:: Short problem ::
Could you recast the rows below as a JSON list of strings, one string per line with blank lines left out? Begin at the line that has "Task: Open the retweeter's" and stop after the last line of the rows.

:: Task material ::

..............................

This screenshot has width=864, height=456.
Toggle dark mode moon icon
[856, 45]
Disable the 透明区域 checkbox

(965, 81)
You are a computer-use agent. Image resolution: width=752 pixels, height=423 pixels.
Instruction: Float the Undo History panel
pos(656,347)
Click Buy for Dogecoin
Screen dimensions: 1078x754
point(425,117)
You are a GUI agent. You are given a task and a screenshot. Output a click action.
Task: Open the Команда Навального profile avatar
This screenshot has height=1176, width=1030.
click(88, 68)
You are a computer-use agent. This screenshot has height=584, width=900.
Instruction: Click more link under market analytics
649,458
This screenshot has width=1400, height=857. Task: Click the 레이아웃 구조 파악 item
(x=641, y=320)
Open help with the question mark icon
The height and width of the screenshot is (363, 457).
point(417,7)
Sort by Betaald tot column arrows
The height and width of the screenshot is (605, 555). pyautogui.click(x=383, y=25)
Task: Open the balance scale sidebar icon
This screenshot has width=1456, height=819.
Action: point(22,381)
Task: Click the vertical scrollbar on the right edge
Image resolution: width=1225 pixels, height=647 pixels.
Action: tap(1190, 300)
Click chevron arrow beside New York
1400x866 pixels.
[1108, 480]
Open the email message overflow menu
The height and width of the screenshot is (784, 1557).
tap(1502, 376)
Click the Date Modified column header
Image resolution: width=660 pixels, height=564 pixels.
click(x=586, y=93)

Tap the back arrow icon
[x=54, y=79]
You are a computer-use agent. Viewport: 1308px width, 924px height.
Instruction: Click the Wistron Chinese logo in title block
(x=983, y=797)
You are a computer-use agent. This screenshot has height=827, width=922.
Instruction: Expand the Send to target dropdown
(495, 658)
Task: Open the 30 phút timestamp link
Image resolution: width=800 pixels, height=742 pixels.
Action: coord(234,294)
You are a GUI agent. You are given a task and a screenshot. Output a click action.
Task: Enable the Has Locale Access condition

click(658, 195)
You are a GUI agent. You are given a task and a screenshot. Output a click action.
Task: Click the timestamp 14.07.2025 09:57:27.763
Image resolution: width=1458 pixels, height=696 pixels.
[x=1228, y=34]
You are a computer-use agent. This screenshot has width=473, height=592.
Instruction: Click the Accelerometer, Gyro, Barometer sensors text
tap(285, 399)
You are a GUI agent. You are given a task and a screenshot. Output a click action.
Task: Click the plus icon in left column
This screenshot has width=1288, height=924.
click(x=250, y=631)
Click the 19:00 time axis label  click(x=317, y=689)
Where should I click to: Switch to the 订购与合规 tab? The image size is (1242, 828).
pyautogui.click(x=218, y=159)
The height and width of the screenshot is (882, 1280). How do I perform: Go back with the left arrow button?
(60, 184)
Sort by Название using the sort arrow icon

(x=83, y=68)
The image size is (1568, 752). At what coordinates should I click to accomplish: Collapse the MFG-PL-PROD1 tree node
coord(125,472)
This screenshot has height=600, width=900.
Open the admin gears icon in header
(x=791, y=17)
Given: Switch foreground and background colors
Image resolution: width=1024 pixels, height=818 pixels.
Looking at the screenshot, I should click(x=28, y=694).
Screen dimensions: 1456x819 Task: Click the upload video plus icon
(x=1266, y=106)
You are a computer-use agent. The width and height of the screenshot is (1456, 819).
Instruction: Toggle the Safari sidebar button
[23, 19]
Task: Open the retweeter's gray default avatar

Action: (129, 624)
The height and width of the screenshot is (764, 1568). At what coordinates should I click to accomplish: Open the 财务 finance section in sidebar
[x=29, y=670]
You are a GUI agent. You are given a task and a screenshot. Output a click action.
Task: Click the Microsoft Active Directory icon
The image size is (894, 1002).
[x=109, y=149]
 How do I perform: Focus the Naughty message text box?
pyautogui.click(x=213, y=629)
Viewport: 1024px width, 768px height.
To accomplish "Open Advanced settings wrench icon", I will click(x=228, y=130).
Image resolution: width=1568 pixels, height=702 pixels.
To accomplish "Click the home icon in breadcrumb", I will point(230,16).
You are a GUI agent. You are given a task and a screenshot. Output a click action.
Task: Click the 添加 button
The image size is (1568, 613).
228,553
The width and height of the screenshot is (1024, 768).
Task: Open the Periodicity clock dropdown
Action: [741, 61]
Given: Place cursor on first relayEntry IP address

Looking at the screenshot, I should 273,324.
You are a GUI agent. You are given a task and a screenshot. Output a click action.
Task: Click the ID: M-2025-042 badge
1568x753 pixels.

..............................

:: Exercise output ::
[
  "Task: Open the retweeter's gray default avatar",
  "Action: (129, 624)",
  "The height and width of the screenshot is (764, 1568). At what coordinates should I click to accomplish: Open the 财务 finance section in sidebar",
  "[x=29, y=670]",
  "You are a GUI agent. You are given a task and a screenshot. Output a click action.",
  "Task: Click the Microsoft Active Directory icon",
  "The image size is (894, 1002).",
  "[x=109, y=149]",
  " How do I perform: Focus the Naughty message text box?",
  "pyautogui.click(x=213, y=629)",
  "Viewport: 1024px width, 768px height.",
  "To accomplish \"Open Advanced settings wrench icon\", I will click(x=228, y=130).",
  "Image resolution: width=1568 pixels, height=702 pixels.",
  "To accomplish \"Click the home icon in breadcrumb\", I will point(230,16).",
  "You are a GUI agent. You are given a task and a screenshot. Output a click action.",
  "Task: Click the 添加 button",
  "The image size is (1568, 613).",
  "228,553",
  "The width and height of the screenshot is (1024, 768).",
  "Task: Open the Periodicity clock dropdown",
  "Action: [741, 61]",
  "Given: Place cursor on first relayEntry IP address",
  "Looking at the screenshot, I should 273,324.",
  "You are a GUI agent. You are given a task and a screenshot. Output a click action.",
  "Task: Click the ID: M-2025-042 badge",
  "1568x753 pixels."
]